Question

How do you write the expression \[{\left( 4 \right)^{\dfrac{4}{3}}}\] in radical form?

Answer 1

Hint: In the given question, we have been asked to calculate a given expression. To solve the question, we need to know how to convert a negative exponential power to a positive exponential power. We do that, and then we just solve the exponent as normal.

Complete step by step answer:
In the question, the expression to be solved is \[{\left( 4 \right)^{\dfrac{4}{3}}}\].
Now, we find the prime factorization of \[4\],
\[\begin{array}{l}2\left| \!{\underline {\,
  4 \,}} \right. \\2\left| \!{\underline {\,
  2 \,}} \right. \\{\rm{ }}\left| \!{\underline {\,
  1 \,}} \right. \end{array}\]
Hence, \[4 = 2 \times 2 = {2^2}\]
\[{\left( 4 \right)^{\dfrac{4}{3}}} = {\left( {{2^2}} \right)^{\dfrac{4}{3}}}\]
Now, we know, \[{\left( {{a^m}} \right)^n} = {a^{m \times n}}\]
\[{\left( {{2^2}} \right)^{\dfrac{4}{3}}} = {2^{2 \times \dfrac{4}{3}}} = {2^{\dfrac{8}{3}}}\]
Now,
\[{2^8} = 256\]
So, we have,
\[{2^{\dfrac{8}{3}}} = {\left( {256} \right)^{\dfrac{1}{3}}}\]
Also, we know that,
\[256 = 64 \times 4 = {4^3} \times 4\]
Thus,
\[{\left( {256} \right)^{\dfrac{1}{3}}} = {\left( {{4^3} \times 4} \right)^{\dfrac{1}{3}}} = 4\sqrt[3]{4}\]
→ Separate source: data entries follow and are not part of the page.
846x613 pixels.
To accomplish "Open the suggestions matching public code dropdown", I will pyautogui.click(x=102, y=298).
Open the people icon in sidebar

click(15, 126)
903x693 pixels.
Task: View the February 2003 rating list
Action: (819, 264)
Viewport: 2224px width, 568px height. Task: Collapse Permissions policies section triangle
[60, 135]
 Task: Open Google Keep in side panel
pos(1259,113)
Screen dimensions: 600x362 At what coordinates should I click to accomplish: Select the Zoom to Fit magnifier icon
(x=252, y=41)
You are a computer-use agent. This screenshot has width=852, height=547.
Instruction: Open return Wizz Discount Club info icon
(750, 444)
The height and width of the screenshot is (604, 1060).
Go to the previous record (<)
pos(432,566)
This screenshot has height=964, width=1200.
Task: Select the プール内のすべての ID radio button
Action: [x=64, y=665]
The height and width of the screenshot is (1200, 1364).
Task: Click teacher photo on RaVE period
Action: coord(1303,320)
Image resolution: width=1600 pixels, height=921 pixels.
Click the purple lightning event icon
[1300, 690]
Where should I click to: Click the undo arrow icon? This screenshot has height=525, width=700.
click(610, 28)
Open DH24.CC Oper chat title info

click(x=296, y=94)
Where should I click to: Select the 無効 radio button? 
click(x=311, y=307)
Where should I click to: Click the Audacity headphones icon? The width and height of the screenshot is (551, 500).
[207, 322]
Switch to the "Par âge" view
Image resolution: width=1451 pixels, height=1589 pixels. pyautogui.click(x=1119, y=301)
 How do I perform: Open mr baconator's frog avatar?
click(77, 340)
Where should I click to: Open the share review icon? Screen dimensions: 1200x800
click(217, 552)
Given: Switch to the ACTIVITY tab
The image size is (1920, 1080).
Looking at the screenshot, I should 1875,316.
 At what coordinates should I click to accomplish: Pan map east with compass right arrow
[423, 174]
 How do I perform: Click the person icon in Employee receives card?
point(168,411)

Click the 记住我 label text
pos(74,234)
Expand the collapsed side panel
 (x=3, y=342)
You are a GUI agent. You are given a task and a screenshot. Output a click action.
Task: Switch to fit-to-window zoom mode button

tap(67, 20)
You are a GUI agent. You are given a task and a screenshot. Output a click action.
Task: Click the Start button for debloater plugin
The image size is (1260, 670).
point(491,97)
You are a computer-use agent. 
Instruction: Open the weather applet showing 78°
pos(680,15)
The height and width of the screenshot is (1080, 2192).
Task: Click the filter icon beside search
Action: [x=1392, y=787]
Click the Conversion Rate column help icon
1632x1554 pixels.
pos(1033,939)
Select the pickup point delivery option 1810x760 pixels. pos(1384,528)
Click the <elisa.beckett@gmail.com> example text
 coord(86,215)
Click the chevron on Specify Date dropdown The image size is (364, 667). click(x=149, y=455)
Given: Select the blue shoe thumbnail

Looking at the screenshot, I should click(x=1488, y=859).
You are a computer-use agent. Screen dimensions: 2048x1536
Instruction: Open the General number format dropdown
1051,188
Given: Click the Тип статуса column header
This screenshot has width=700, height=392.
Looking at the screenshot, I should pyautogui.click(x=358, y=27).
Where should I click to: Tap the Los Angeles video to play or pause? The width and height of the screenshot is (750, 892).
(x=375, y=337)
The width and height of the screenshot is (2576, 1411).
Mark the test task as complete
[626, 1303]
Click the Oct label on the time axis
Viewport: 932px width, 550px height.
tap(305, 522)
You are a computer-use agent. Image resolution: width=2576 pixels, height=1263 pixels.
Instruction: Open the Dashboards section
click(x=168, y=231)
Hence, the answer is \[4\sqrt[3]{4}\].

Note:
We might get the answer wrong if we do not know the correct meaning of the negative power. A negative power does not affect the sign of the base. The negative power only affects the fraction kind of thing of the number. It does not change anything about the sign with the number. So, if we have a negative power, we just take the reciprocal of the number, and calculate the number normally.